L'Italia rischia ora di dover affrontare altre azioni legali di fronte alla Corte Europea. Mentre la seconda sezione penale del Tribunale di Roma ha avviato proprio oggi il dibattimento nel processo contro l'allora comandante della centrale operativa della Guardia costiera, Leopoldo Manna, e l'ufficiale responsabile quel giorno delle operazioni del Comando in capo della squadra navale della Marina, Luca Licciardi. Il pubblico ministero, Sergio Colaiocco, che aveva ereditato le indagini dopo una prima richiesta di archiviazione, ha contestato loro i reati di rifiuto d'atti d'ufficio e omicidio colposo.

Lo Stato italiano, è scritto nella decisione del Comitato delle Nazioni Unite per i Diritti umani, «ha omesso di spiegare il ritardo nell'invio di nave Libra che si trovava solo a un'ora di distanza dall'imbarcazione in pericolo, perfino dopo essere stata formalmente richiesta in tal senso dalla centrale operativa di Malta. Il Comitato rileva che lo Stato non ha chiaramente spiegato o smentito l'affermazione dei ricorrenti, secondo la quale le telefonate intercettate (registrate, NdR) indicano che alla nave Libra venne ordinato di allontanarsi dall'imbarcazione in pericolo. Alla luce di questi fatti, il Comitato ritiene che l'Italia non abbia dimostrato di aver adempiuto ai propri obblighi...».

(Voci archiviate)
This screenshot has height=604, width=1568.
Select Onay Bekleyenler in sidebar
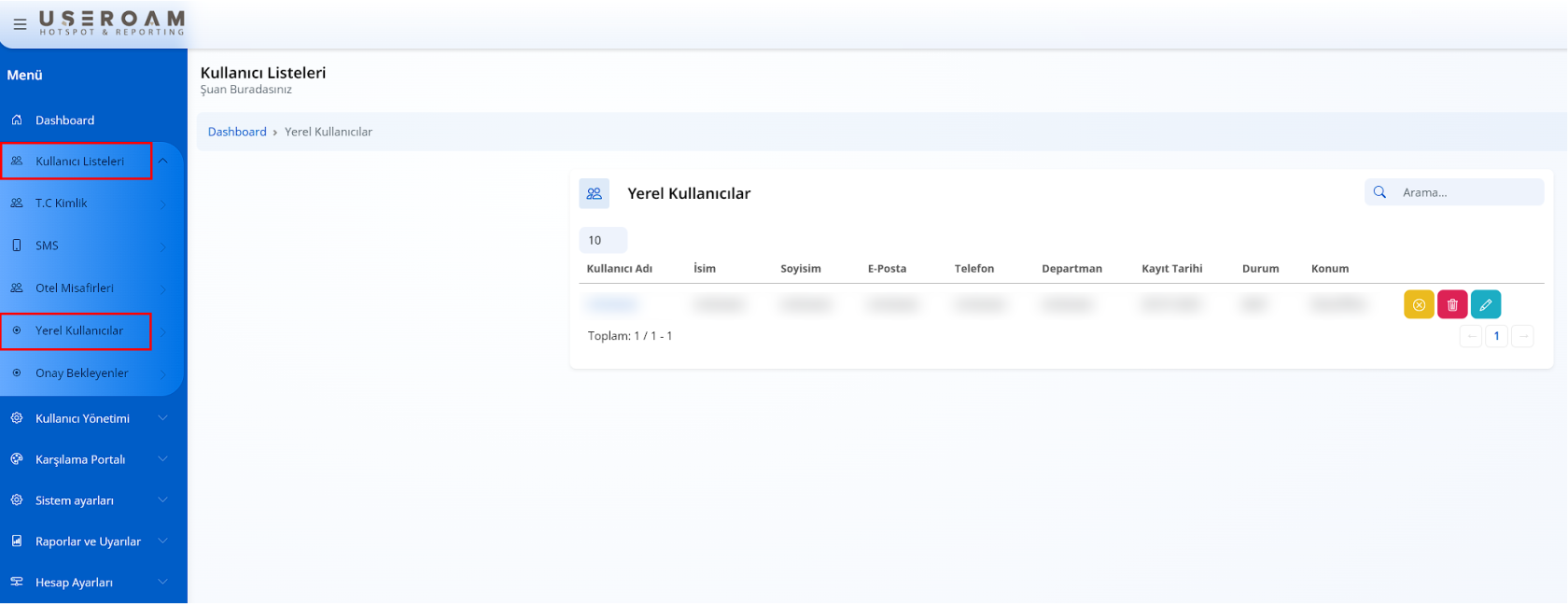(82, 373)
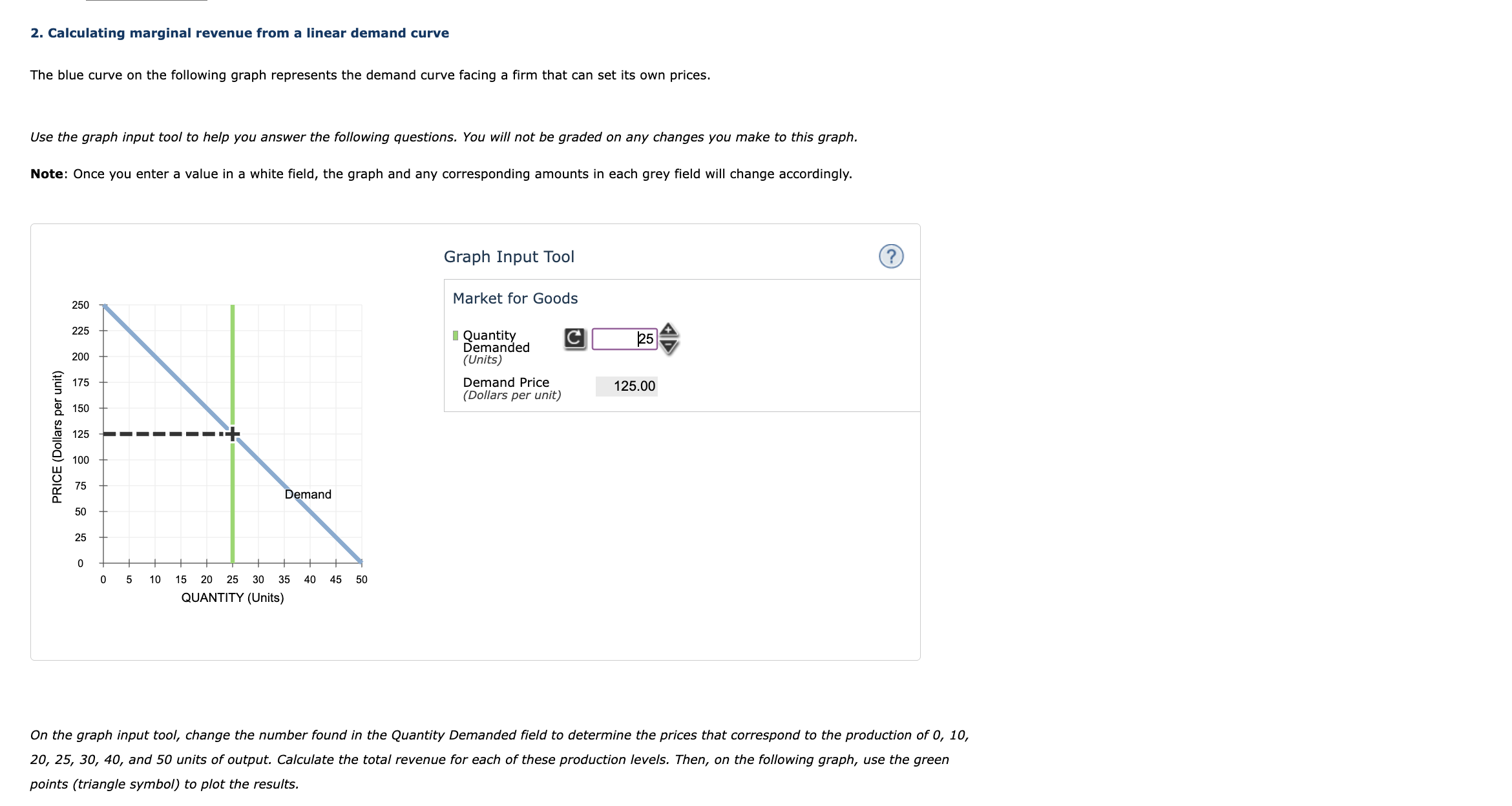Click the QUANTITY (Units) axis label
The image size is (1512, 806).
click(x=232, y=598)
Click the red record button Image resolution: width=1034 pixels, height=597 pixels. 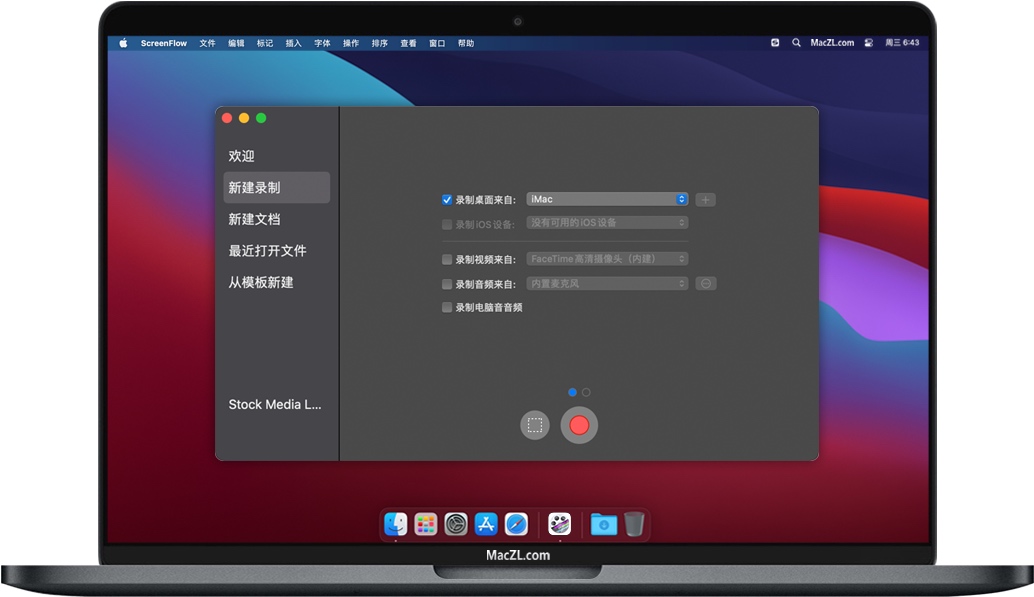coord(579,425)
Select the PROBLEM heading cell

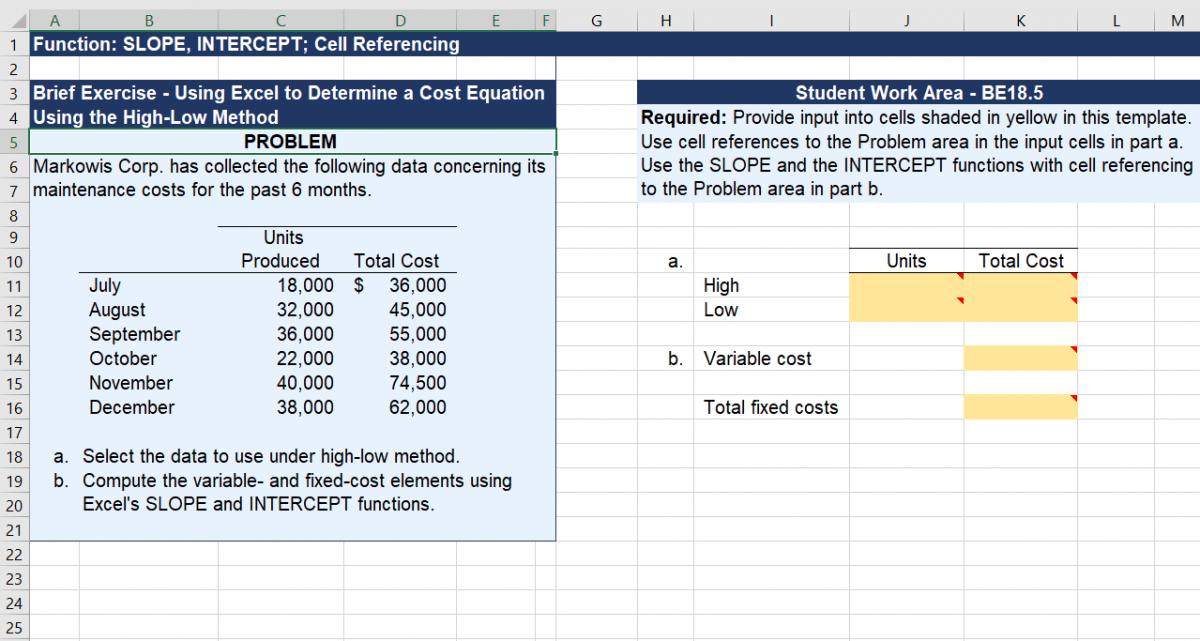pyautogui.click(x=292, y=141)
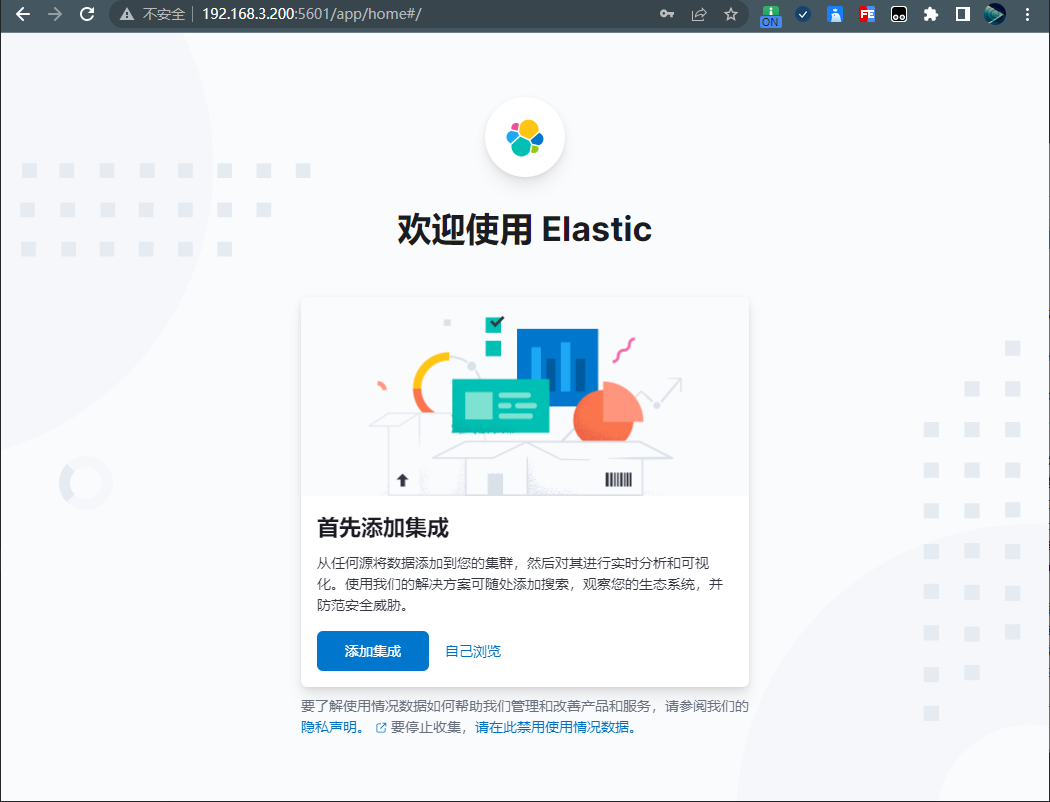The height and width of the screenshot is (802, 1050).
Task: Open the browser extensions puzzle icon
Action: pyautogui.click(x=931, y=15)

Esplora il materiale »
[1] Nel brano sulla nave Libra, sostituisci "pubblico ministero" con "procuratore" e riscrivi il testo da "L'Italia rischia ora" fino a "e omicidio colposo." compreso.
[2] Prosegui il brano sulla nave Libra a partire dalla sua ultima frase.
Le voci archiviate non servono per svolgere l'esercizio.

Risposte alle consegne »
[1]
L'Italia rischia ora di dover affrontare altre azioni legali di fronte alla Corte Europea. Mentre la seconda sezione penale del Tribunale di Roma ha avviato proprio oggi il dibattimento nel processo contro l'allora comandante della centrale operativa della Guardia costiera, Leopoldo Manna, e l'ufficiale responsabile quel giorno delle operazioni del Comando in capo della squadra navale della Marina, Luca Licciardi. Il procuratore, Sergio Colaiocco, che aveva ereditato le indagini dopo una prima richiesta di archiviazione, ha contestato loro i reati di rifiuto d'atti d'ufficio e omicidio colposo.

[2]
Il comitato ritiene inoltre che lo Stato italiano «non abbia fornito una spiegazione chiara della lunga durata dei procedimenti interni in corso, se non un riferimento generale alla loro complessità... In queste circostanze, il Comitato ritiene che lo Stato non abbia dimostrato di aver adempiuto al proprio dovere di condurre un'indagine tempestiva sulle accuse relative a una violazione del diritto alla vita».